Apple Faces First Lawsuit For Embarrassing Group FaceTime Eavesdropping Bug

FaceTime
Well, you could see this one coming from a mile away. Remember that Group FaceTime bug we wrote about yesterday? The one that Apple apparently knew about since at least last week? Predictably, someone has gone and filed a lawsuit and is seeking unspecified punitive damages on claims of negligence, product liability, misrepresentation, and warranty breach.

In case you missed it, the bug allowed users to exploit the Group FaceTime feature in iOS to spy on another iPhone, iPad, or even a Mac user. We say "allowed" (past tense) not because the bug has been squashed (soon, but not yet), but because Apple has disabled Group FaceTime while it works on a fix.

Before that happened, a user could place a FaceTime call to another person, tap on the "Add Person" button, and then add their own number as part of the Group feature. This tripped up FaceTime, which would then pick up audio from the microphone on the person that was called, even though they had not answered the FaceTime call.
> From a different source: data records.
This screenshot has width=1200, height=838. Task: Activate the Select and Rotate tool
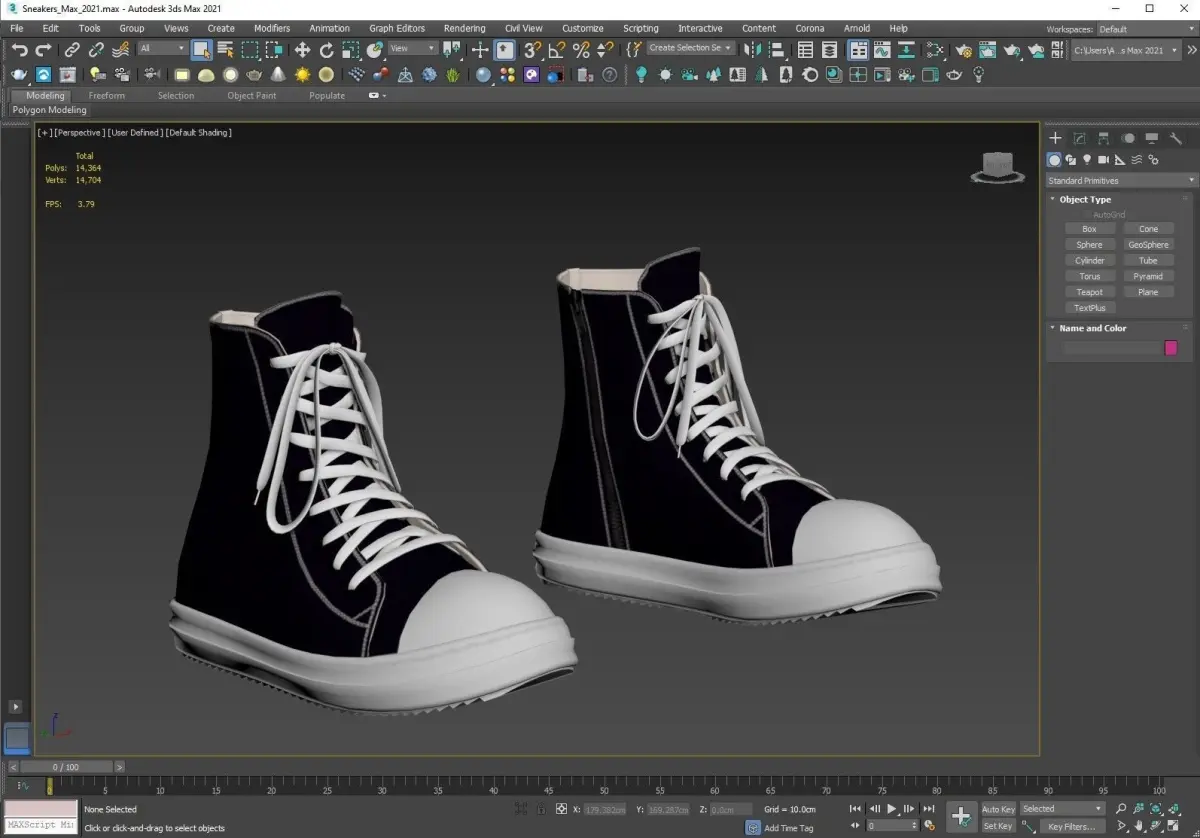[326, 49]
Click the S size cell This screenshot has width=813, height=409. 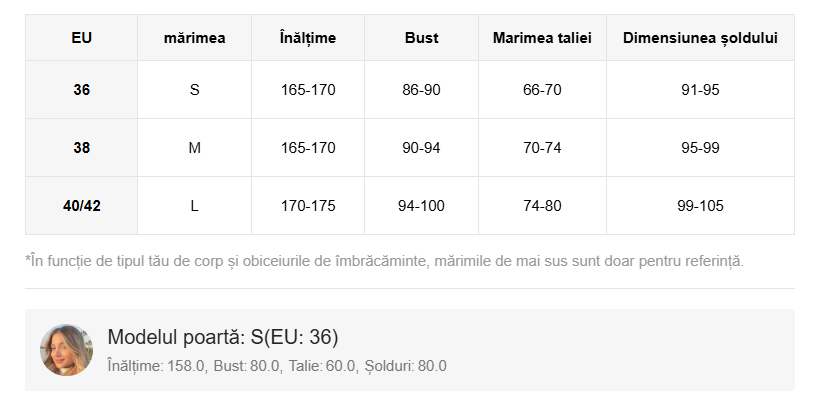click(x=194, y=90)
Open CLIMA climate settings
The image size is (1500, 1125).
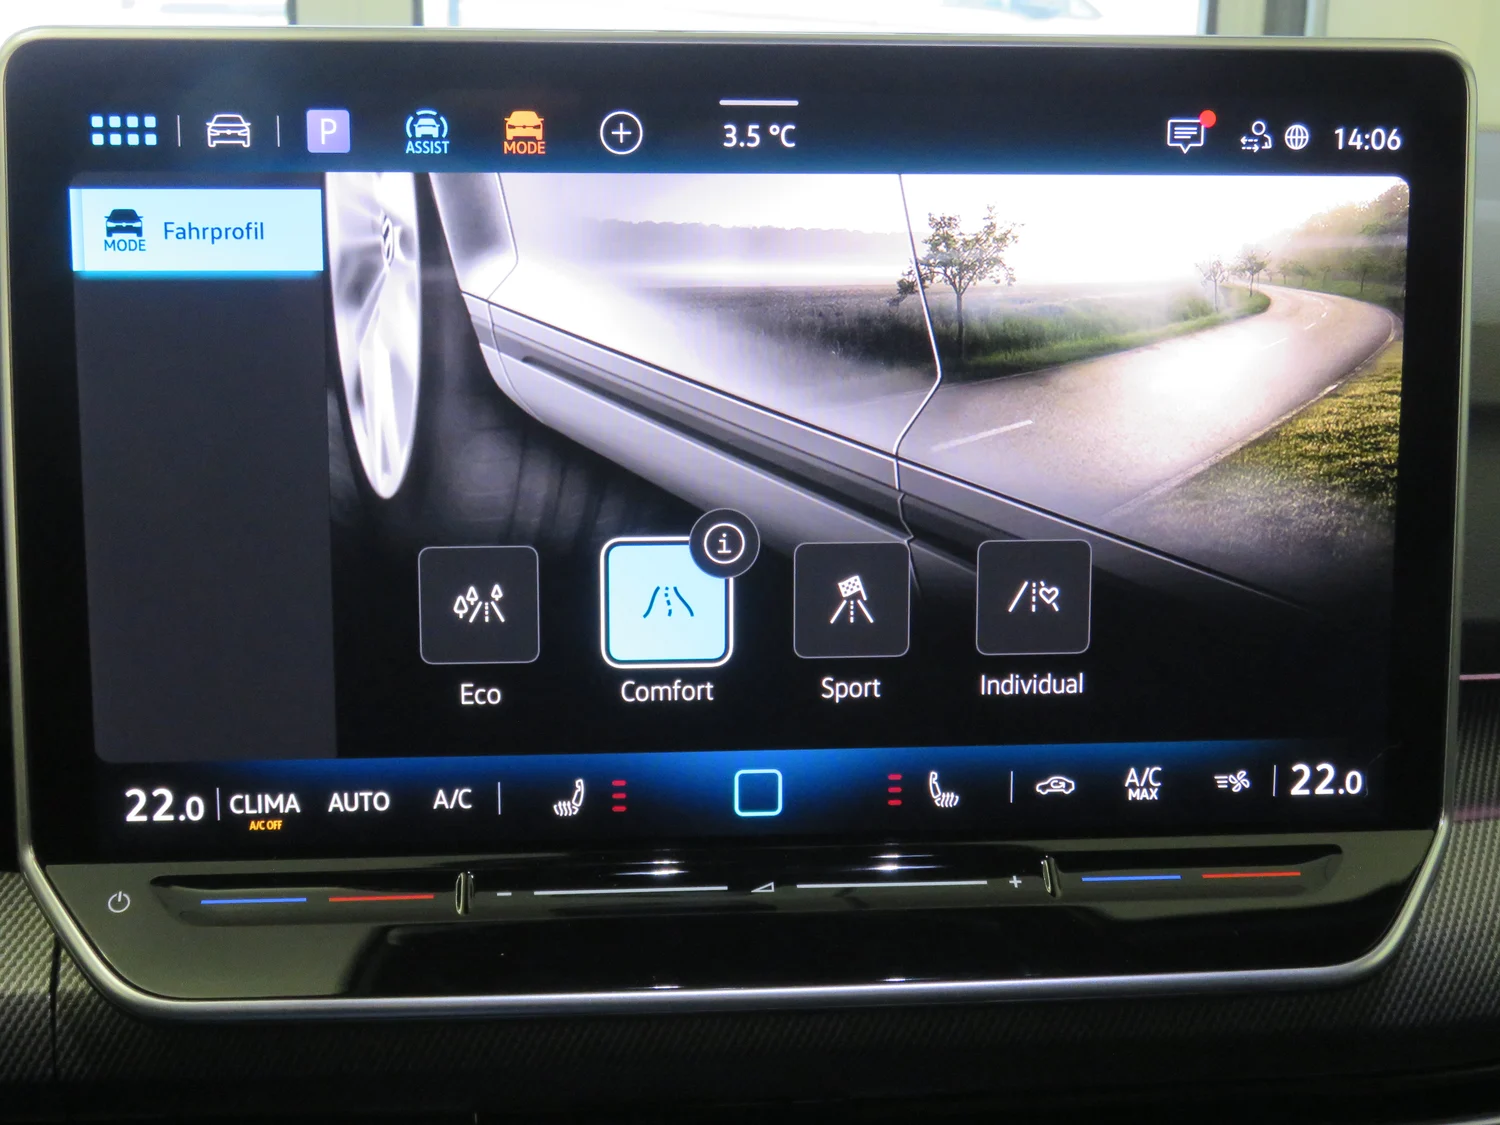[x=265, y=803]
Even worse, this same exploit could be used to enable video from the recipient's handset if that person hit the power button to end the call.

It's a startling oversight from a company that preaches about security and privacy, and it riled up Larry Williams II, a lawyer in Houston who claims the bug enabled someone to eavesdrop on a privileged conversation he had with a client.

"Plaintiff was undergoing a private deposition with a client when the defective product breach allowed for the recording orf a private deposition. The product was used for its intended purpose because Plaintiff updated their phone for the purpose of Group FaceTime calls but not unsolicited eavesdropping. Plaintiff suffered injuries," the lawsuit states (PDF).

The lawsuit also alleges that other people potentially sustained "similar privacy injuries" resulting from the FaceTime bug, and that Apple failed to warn iOS users that this could happen when updating to iOS 12.1.

Apple has promised to roll out a fix to the bug sometime this week.